Who’s Murdering the Women of Juarez?


Earlier this year, Venetians became aware of the mass murders on women in Juarez through a shocking exhibit held at SPARC (Social and Public Art Resources Center) on Venice Blvd. Here is an exclusive on-the-scene update from local journalist Javier Rodriguez.

By Javier Rodriguez H.

In the first of its kind, on October 11 to 13 a Congressional delegation headed by Representative Hilda Solis of the 32nd District, landed in Ciudad Juarez, Mexico for a three day investigation of the massive murders of young Mexican women. Accompanied by Chicago’s Congressman Luis Gutierrez and Texas Congressmen Silvestre Reyes and Ciro Rodriguez , the four US legislators met with mothers of the victims. non-governmental organizations(NGOs), popular organizations, Mexican officials and journalists.

The fact finding mission arrived on the heels of an Amnesty International Human Rights report titled “Intolerable Killings.” Additionally a week before their arrival, the Vicente Fox administration assigned 700 more federales to protect the city against crime.

The event was sponsored and organized by the Washington office on Latin America (WOLA), Latin America Working Group (LAWG) and the Mexico Solidarity Network, three progressive lobbying national organizations, all based in the US Capital. The delegation also included documentary producer Lourdes Portillo and UC Regent and labor leader Dolores Huerta.

The international encounter labored with a packed agenda primarily composed of closed meetings and visits to dramatic and spectacular sites where dead bodies have been unearthed. Also a sobering tour to Colonia Anapra, a hilly and extremely poor neighborhood at the edge of the city, next to the area where many of the bodies have been found. There, the delegates learned first hand of the sub human social and dangerous living conditions of many of Juarez’s maquiladora workers. They lack sufficient basic services such as water, drainage, clinics, schools, absolutely little if any public lighting, transportation and police protection. The delegates and the throng of local and international media could not locate any of the federal policemen in Anapra or any of the poor colonias of Juarez.
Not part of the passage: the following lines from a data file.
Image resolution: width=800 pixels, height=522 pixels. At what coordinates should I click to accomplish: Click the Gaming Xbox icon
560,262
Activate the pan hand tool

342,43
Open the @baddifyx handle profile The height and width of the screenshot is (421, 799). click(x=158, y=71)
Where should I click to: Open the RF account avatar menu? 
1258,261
According to Amnesty International’s recent report of August 2003 and presented there in Juarez by Amnesty’s Secretary General Irene Khan, since 1993 there’s been a total of 270 murders as well as 500 hundred disappeared women that are missing in Juarez and Chihuahua City. The report identifies patterns in the sexual murders and also an institutional negation for an effective governmental response on the part of all agencies involved in the defense of the citizenry including the governor of Chihuahua and unbelievably President Vicente Fox is quoted in the report denying the patterns and stating the murders are an isolated phenomena. The report also concludes that the basis of the murders lies in societal gender based discrimination, a lax investigation of the murders and disappearances and a lack of inadequate protection and prevention programs. The official attitude is to blame the victim.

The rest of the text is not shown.